EXERCISE AIM:
Could you set down only the lines from the one including "How do I perform: Tap" to the end of the records below, inclusive and exact, leaving pictures out?
——————————
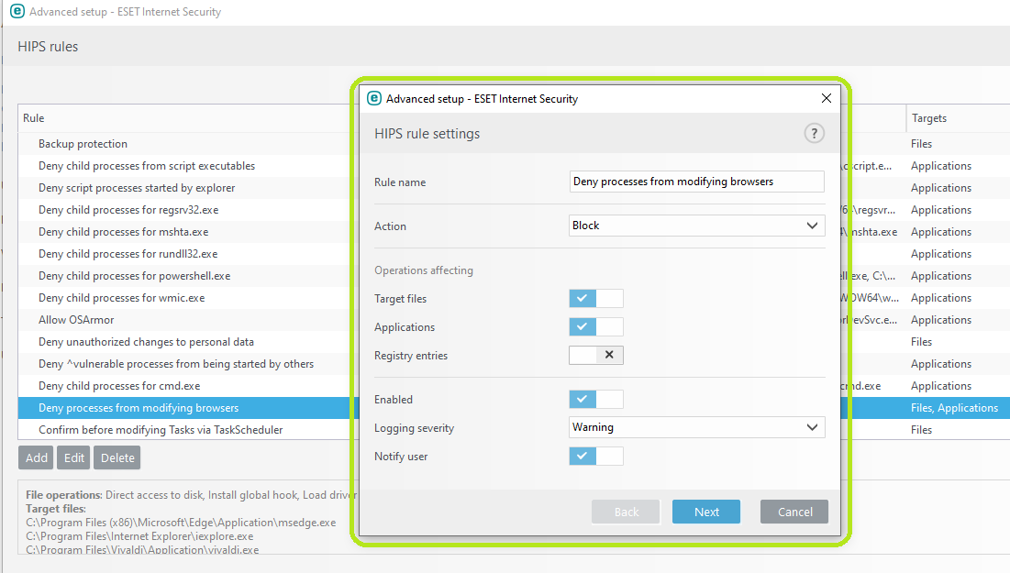Select the Backup protection rule
This screenshot has width=1010, height=573.
tap(83, 144)
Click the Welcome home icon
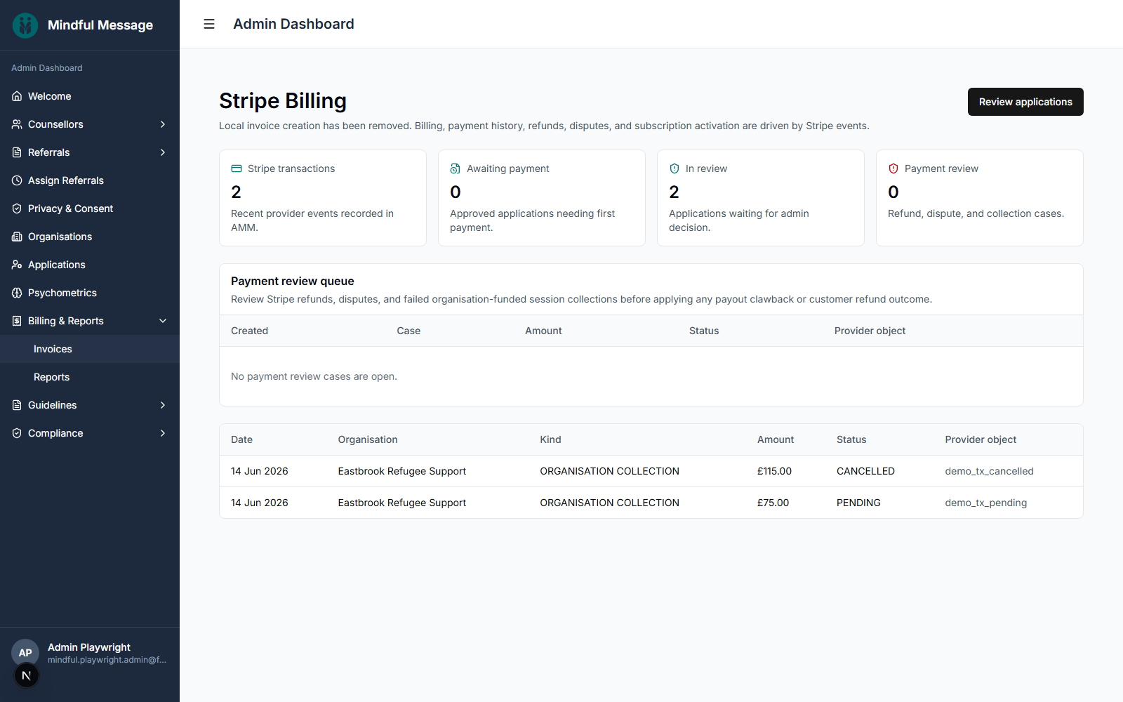This screenshot has height=702, width=1123. pos(17,96)
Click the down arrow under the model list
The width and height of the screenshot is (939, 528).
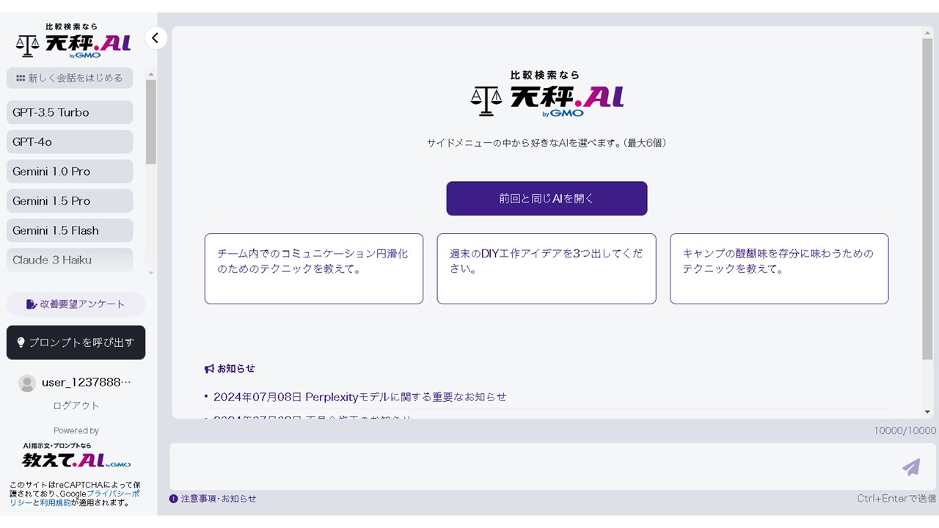coord(151,273)
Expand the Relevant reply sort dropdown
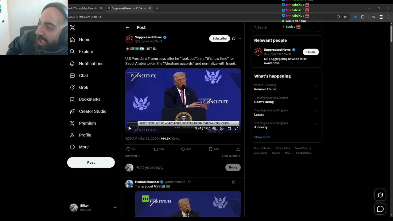 pyautogui.click(x=132, y=156)
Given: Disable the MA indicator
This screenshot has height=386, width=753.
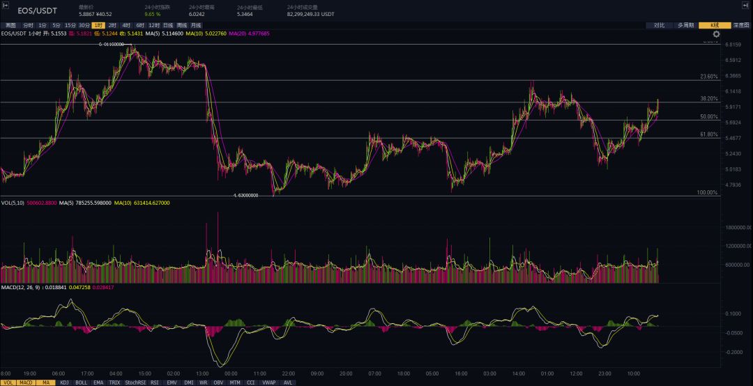Looking at the screenshot, I should click(x=46, y=383).
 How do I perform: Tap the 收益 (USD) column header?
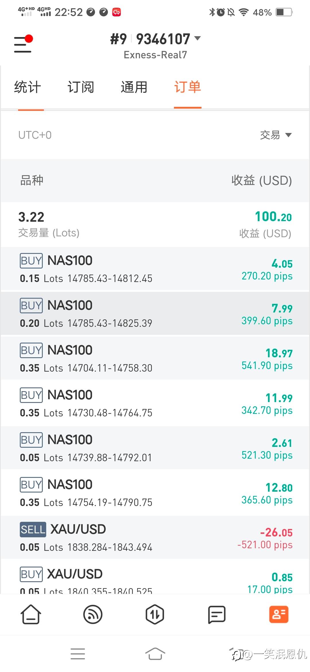pyautogui.click(x=261, y=181)
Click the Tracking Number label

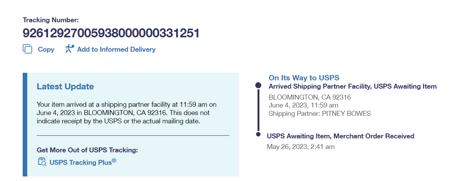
——————————
EXERCISE ANSWER:
 How do I perform: Tap the 收益 (USD) column header?
pyautogui.click(x=261, y=181)
Click the Tracking Number label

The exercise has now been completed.